CINCINNATI, OH.- The Cincinnati Art Museum has never had as many artworks on view in as many galleries as it will starting on Dec. 19. With the reopening of the third-floor contemporary gallery and the recent reopening of the Cincinnati Wing pre-Civil War galleries, Antiquities, and new first-floor galleries, there will be more for Art Museum visitors to see than ever before.

“We are excited to make the Cincinnati Art Museum more open than ever,” said Cameron Kitchin, the Louis and Louise Dieterle Nippert Director of the Cincinnati Art Museum. “With 65,000 artworks under our care, we hope to put as many on view as possible to fulfill our mission to bring people and art together. We are enriching the museum experience with both quantity of art, but more importantly, quality of experience.”

Third-floor gallery
There will be approximately 20 works on view on the third floor, all contemporary, including many by female artists. Artworks previously on view, including large-scale painting-sculpture hybrids by Judy Pfaff and Frank Stella, will join pieces from storage by Ellsworth Kelly, Alex Katz, Donald Judd, Mary Miss, and others. Ana England’s large Night Sky Spiral II (2003), originally commissioned for the Terrace Café, will once again be on view. The Art Museum will also debut a newly acquired large-scale painting by local artist Thom Shaw.

“We’re putting out some of the ‘old favorites’ while giving other artworks from storage the chance to shine,” said Brian Sholis, Cincinnati Art Museum Curator of Photography, who is coordinating the display. “Every artwork, including ones that were on view in previous third-floor installations, is getting a new label, and the new juxtapositions will hopefully draw out new connections and stories,” he added.

The third floor closed in fall 2012 to facilitate the move of The Mary R. Schiff Library and Archives and Art Museum staff into the Longworth Wing.

Changes on the Art Museum’s first floor also allow for greater art exposure, with new and repurposed galleries now connecting first-floor areas and eliminating dead ends.

New galleries on the first floor
With the temporary exhibition Field Guide: Photographs by Jochen Lempert, Galleries 103, 104 and 105 opened to the public for the first time this Fall.

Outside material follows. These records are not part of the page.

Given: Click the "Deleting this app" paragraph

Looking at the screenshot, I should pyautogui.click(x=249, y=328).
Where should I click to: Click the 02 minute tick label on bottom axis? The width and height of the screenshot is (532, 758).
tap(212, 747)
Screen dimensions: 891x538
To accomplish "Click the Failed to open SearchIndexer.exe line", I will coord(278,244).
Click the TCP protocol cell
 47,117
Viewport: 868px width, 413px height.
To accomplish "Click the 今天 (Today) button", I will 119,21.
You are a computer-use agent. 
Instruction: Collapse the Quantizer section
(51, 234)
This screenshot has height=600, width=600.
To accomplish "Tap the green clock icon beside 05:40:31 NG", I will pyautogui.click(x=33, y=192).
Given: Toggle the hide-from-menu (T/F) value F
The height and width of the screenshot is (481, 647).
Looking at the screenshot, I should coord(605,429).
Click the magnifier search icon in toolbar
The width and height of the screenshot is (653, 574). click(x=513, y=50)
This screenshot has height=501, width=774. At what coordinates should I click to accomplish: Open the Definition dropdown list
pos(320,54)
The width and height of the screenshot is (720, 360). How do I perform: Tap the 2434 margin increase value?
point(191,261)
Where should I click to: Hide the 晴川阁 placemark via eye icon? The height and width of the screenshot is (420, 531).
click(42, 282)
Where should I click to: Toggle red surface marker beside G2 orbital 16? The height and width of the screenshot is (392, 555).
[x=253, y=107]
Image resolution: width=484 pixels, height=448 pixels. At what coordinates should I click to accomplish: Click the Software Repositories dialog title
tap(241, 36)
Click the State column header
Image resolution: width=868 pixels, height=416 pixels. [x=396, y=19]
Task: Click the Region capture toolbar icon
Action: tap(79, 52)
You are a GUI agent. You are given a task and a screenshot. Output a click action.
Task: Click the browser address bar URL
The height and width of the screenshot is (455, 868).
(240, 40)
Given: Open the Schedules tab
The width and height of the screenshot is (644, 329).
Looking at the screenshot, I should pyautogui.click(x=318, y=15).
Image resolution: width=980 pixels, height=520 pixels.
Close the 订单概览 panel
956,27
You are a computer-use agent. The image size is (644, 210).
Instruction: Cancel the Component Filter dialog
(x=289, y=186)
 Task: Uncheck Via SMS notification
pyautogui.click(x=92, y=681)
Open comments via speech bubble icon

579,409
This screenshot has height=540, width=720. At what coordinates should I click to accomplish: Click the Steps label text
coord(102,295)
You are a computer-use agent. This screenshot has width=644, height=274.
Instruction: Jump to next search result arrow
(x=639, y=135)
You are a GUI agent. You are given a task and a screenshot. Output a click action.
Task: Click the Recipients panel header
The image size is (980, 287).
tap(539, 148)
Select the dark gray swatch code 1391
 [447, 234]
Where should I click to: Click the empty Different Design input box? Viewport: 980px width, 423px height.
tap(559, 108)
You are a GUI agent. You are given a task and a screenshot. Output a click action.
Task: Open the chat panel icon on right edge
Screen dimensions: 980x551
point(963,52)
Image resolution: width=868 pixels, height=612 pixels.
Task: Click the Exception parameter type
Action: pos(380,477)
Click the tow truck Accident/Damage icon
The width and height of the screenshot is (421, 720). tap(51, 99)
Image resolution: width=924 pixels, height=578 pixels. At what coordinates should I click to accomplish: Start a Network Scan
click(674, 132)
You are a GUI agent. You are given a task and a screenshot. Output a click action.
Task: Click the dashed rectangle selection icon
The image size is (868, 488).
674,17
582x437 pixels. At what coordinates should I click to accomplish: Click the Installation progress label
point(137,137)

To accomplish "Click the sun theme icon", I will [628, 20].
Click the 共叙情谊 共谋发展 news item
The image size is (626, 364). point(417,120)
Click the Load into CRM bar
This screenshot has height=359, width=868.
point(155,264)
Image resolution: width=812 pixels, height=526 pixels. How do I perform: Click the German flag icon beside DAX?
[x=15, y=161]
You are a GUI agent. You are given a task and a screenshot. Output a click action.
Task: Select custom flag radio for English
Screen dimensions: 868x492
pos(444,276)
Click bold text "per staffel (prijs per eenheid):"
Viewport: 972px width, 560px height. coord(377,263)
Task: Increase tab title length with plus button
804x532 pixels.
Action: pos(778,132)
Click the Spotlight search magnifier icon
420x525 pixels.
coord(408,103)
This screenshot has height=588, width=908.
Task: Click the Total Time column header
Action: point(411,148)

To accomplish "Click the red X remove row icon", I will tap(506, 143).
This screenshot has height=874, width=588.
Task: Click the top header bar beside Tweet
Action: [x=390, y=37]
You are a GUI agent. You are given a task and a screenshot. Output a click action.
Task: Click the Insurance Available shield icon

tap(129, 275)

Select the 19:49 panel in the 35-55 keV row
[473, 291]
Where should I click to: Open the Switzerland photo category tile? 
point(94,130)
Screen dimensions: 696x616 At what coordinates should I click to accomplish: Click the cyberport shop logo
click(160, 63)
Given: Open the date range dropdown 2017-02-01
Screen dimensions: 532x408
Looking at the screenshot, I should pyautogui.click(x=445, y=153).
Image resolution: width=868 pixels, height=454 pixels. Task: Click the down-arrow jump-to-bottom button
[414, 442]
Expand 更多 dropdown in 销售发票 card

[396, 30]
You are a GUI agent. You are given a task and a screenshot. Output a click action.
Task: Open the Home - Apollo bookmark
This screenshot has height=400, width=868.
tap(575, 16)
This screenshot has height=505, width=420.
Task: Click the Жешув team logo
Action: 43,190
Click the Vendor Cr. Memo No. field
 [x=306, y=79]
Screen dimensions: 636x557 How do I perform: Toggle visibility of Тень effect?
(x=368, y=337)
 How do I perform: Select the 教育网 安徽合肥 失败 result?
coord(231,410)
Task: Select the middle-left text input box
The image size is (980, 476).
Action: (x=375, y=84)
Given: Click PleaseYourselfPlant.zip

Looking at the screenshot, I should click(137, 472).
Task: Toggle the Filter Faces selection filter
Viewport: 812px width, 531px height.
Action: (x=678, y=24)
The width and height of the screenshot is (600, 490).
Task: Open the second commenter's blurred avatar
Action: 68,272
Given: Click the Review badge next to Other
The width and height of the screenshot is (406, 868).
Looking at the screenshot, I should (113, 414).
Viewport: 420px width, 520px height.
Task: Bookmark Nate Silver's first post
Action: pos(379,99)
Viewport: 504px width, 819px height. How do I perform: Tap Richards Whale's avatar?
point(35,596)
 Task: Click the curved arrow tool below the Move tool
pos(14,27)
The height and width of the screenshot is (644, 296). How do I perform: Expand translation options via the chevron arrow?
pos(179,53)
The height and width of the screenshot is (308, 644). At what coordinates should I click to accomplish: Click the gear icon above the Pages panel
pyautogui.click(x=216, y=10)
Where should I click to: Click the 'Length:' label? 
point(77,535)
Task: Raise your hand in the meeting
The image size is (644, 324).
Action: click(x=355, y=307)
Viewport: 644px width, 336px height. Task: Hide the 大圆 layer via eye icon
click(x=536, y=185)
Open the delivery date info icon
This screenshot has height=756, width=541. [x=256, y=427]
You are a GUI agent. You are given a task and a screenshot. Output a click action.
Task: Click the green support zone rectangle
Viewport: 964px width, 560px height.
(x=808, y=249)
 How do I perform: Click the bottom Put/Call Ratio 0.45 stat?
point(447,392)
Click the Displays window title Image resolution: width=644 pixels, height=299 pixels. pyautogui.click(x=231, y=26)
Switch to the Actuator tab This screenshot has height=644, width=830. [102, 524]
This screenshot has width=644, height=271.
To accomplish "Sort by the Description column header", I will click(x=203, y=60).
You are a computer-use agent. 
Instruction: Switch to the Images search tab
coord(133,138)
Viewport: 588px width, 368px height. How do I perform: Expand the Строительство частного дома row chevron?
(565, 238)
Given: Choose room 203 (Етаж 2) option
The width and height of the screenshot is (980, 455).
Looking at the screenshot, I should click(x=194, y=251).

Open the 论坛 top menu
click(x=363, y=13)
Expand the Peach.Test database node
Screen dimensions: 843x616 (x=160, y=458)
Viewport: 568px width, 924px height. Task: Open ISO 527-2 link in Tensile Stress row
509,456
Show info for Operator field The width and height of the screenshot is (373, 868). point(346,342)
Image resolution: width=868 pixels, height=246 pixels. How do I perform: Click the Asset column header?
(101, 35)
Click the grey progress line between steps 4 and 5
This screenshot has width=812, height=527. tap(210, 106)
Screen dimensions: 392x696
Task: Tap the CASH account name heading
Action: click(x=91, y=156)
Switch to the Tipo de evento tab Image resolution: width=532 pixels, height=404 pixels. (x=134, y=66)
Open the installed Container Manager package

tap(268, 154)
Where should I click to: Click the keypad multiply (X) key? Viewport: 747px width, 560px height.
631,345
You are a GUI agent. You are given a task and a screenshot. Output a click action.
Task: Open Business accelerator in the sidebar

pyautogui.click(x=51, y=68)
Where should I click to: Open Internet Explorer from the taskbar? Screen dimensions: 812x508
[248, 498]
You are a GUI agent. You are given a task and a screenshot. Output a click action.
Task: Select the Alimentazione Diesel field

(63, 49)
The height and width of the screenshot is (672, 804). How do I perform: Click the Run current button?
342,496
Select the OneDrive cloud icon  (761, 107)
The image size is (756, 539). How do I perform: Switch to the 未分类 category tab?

After an upcoming exhibition next Spring, one gallery will be dedicated to permanent-collection artworks—including fashion and textiles, works on paper, and photography, and the other two galleries other artworks from the permanent collection not currently on view.

Antiquities galleries
On the first floor, to the left of the Great Hall, the Art Museum’s permanent collection of Western antiquities was reinstalled in October 2015. Now known as the Sherie and Len Marek Family Gallery and Millard F. Rogers Jr. Gallery (G101-102), they are adjacent to the Rosenthal Education Center (REC), an engaging and interactive space for families that opened in March 2015.

Cincinnati Wing galleries
The Cincinnati Art Museum’s early Cincinnati galleries reopened in August 2015 to tell the first chapter in the story of the Cincinnati Wing. These galleries detail the city’s rise as an artistic center from its founding in the late eighteenth century through the years leading to the Civil War. Recent renovations allow for these galleries (G106-108) to now lead chronologically into the remainder of the Cincinnati Wing for the first time since the Wing’s debut in 2003. The refreshed and reoriented galleries feature some recent acquisitions and items not previously on display presented with new interpretation. A special emphasis on the story of art patronage in Cincinnati has also been added.